→ **Required task**:
Can you copy out, word for word, the stretch of rows below from the one containing "Switch chart source" through the last row?

→ **Materials provided**:
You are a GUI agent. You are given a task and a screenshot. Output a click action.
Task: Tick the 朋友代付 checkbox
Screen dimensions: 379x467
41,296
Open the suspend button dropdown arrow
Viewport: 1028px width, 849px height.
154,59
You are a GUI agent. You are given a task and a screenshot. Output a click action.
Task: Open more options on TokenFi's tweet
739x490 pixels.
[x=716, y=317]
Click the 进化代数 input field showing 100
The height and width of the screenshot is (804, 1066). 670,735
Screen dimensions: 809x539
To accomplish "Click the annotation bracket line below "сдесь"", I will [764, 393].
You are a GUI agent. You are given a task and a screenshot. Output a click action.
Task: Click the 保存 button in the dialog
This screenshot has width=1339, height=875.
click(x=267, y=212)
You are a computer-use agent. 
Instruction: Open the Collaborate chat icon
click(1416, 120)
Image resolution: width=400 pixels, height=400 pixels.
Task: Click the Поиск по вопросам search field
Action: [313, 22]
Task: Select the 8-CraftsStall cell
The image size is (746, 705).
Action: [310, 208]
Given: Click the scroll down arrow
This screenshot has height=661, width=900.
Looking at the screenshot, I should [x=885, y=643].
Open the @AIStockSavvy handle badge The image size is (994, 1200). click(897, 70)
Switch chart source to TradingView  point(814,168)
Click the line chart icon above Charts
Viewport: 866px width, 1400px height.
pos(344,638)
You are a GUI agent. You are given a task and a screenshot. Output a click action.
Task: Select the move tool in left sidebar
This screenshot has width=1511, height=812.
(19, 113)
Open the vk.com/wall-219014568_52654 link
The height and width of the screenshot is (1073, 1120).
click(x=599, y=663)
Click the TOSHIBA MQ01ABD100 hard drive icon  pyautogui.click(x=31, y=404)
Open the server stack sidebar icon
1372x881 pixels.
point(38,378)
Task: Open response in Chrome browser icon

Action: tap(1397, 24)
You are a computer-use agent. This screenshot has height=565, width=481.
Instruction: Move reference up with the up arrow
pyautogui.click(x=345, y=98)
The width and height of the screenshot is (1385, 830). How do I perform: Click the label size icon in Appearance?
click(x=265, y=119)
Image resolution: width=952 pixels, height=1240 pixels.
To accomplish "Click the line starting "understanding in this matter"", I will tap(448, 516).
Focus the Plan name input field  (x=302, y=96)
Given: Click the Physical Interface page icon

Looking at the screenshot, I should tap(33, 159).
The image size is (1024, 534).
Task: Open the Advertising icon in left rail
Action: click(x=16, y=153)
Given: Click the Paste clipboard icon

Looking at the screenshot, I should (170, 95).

→ **Solved problem**:
Switch chart source to TradingView  point(814,168)
Click the line chart icon above Charts
Viewport: 866px width, 1400px height.
pos(344,638)
You are a GUI agent. You are given a task and a screenshot. Output a click action.
Task: Select the move tool in left sidebar
This screenshot has width=1511, height=812.
(19, 113)
Open the vk.com/wall-219014568_52654 link
The height and width of the screenshot is (1073, 1120).
click(x=599, y=663)
Click the TOSHIBA MQ01ABD100 hard drive icon  pyautogui.click(x=31, y=404)
Open the server stack sidebar icon
1372x881 pixels.
point(38,378)
Task: Open response in Chrome browser icon

Action: tap(1397, 24)
You are a computer-use agent. This screenshot has height=565, width=481.
Instruction: Move reference up with the up arrow
pyautogui.click(x=345, y=98)
The width and height of the screenshot is (1385, 830). How do I perform: Click the label size icon in Appearance?
click(x=265, y=119)
Image resolution: width=952 pixels, height=1240 pixels.
To accomplish "Click the line starting "understanding in this matter"", I will tap(448, 516).
Focus the Plan name input field  (x=302, y=96)
Given: Click the Physical Interface page icon

Looking at the screenshot, I should tap(33, 159).
The image size is (1024, 534).
Task: Open the Advertising icon in left rail
Action: click(x=16, y=153)
Given: Click the Paste clipboard icon

Looking at the screenshot, I should (170, 95).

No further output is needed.